名古屋市のなかでもこの昭和区は多くの大学が集まり、高級マンションや有名なレストランなどが増え、街の夜間人口を支えている。来年21世紀を迎えるのを記念して名駅から地下鉄も延伸され、いわば学園都市の機能が強化される。周囲は高台が多く、ちょうど盆地の窪みのような底辺を御器所通が東西に延びている。
今日は冬の入り口にしては、珍しく風は穏やか。曇り空も晴れに向かうらしい。この年齢になると早起きが身に染みつき、誰より早く出勤する。
足早に通り過ぎる人の群れ。
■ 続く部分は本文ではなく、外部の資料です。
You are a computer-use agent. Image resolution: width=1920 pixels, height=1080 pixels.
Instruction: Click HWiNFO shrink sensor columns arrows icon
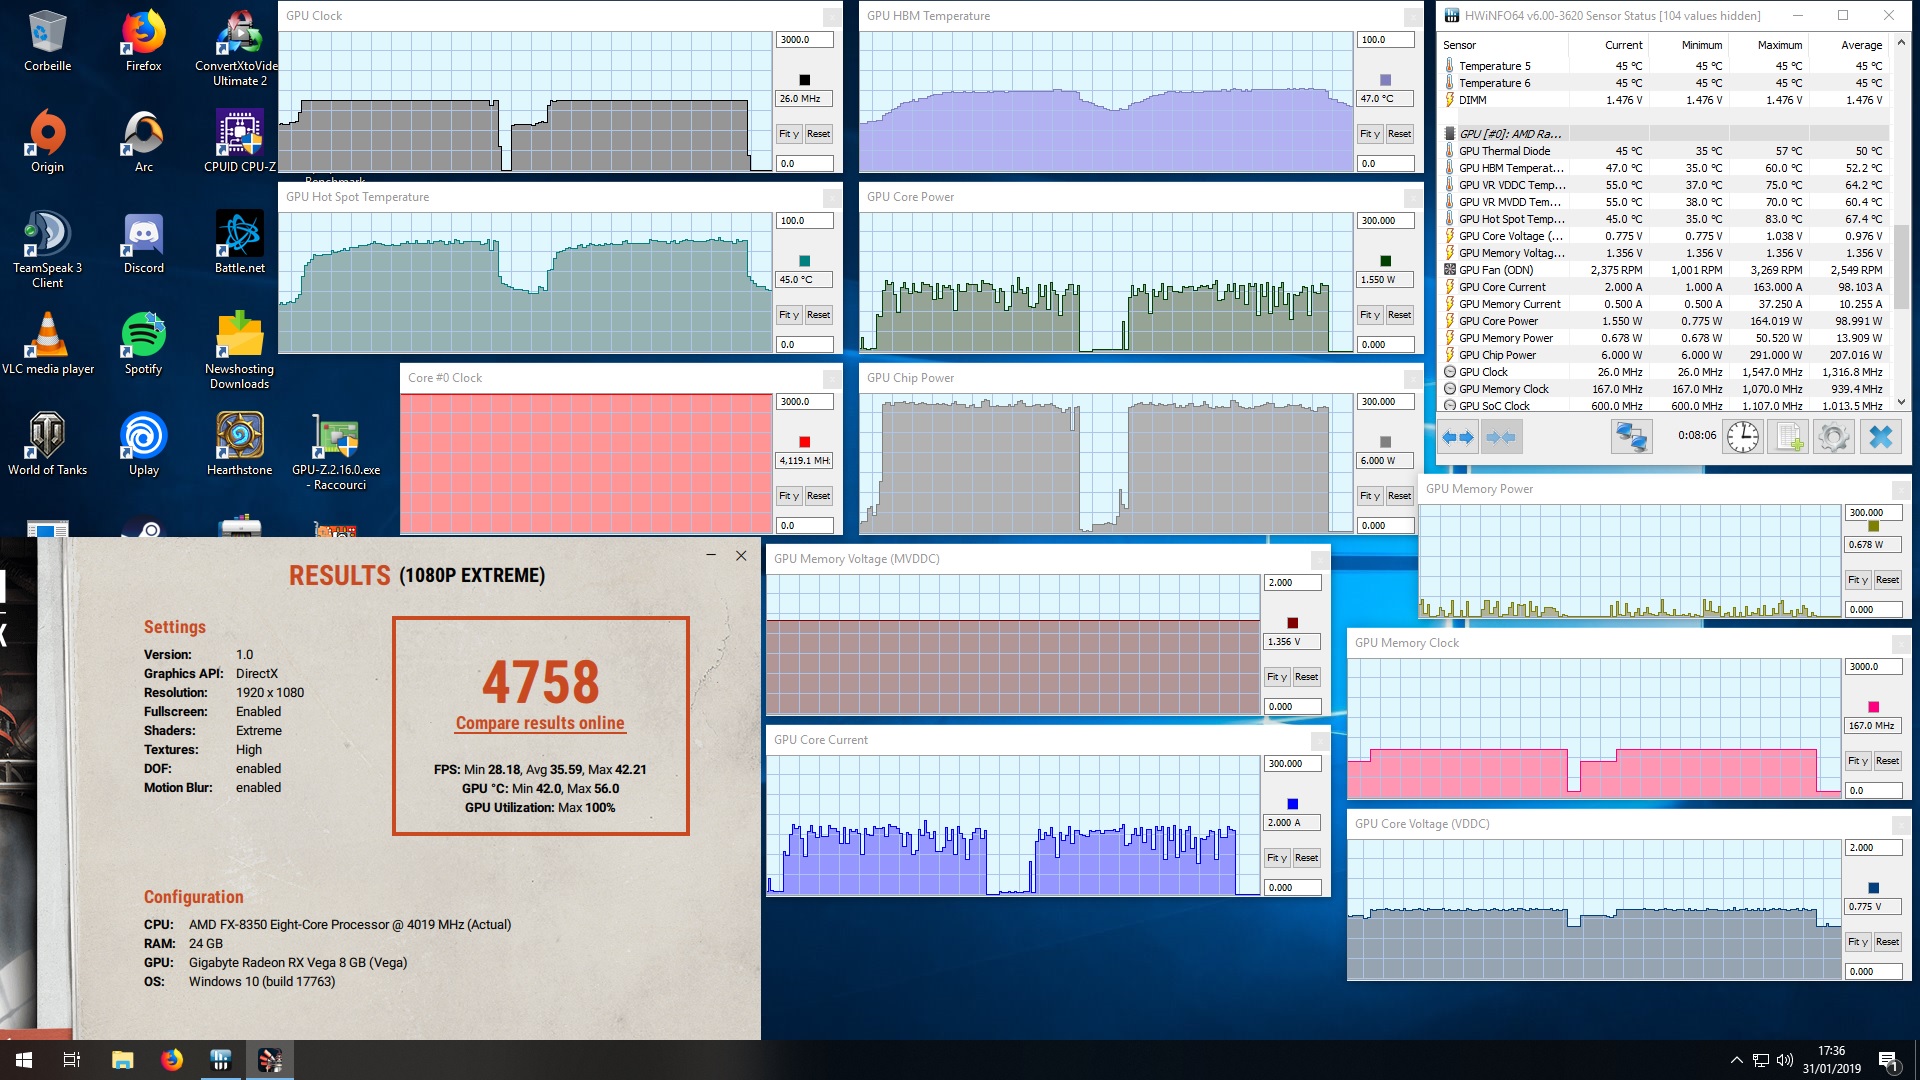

テーマソングのチャイムを流しながら、緑色のごみ収集車が拓史の店、〈カフェ・トロワ〉の前に停まる。それをやり過ごすとエントランスのドアを解錠する。昨夜切り忘れた有線放送からは、シンディ・ローパーの『タイム・アフター・タイム』が流れている。暖房が部屋をくまなく暖めてくれるまで30分はかかる。しばらくすると皆揃う。
店内の壁は桜の天然木表皮を加工したクロスで巻かれ、経年変化でブラウンの深みが増している。森敏郎から引き継いだ桜の一枚板を使ったダイニング用テーブル。椅子はシンプルな三次元曲線カーブの背もたれ付きで、それぞれの高さにこだわりがある。食卓は67センチ。付属の椅子の座面高は奥が34センチ、手前が36センチ。この高さと差が家庭的でもっとも寛げると森は言っていた。
拓史がこのビルに入居したのは9ヵ月前。森の言うのも聞かず、内装にはかなり手を入れた。ホール奥エレベーター前のテーブルを撤去し、そこには3席分のカウンターを設置。エメコの椅子を持ち込んだ。オールステンレス製の年代物で、さすがに擦れて艶は失っているが思い入れもある。椅子については、異質な風合いだというのが大方の意見ではあったが、一度座ってみると納得してくれた。
写真館の先代館主・勅使河原から受け継いだ遺品。旧米海軍の払い下げ品を買い求めたものらしい。スタッフ以外誰も座ろうとしなかった。そこに唯一入り込めるのが森。カフェの元オーナーの特権。
彼は長身長髪でベートーヴェンと見まがうような風貌。しかし、印象とは裏腹で誰にでも話し掛け笑顔にさせることに、一日のエネルギーを費やしている。亡くなった先代館主・勅使河原の親友であり、いまはトロワの出資者でもある。こうして開店直後から店にやって来る一番の客だ。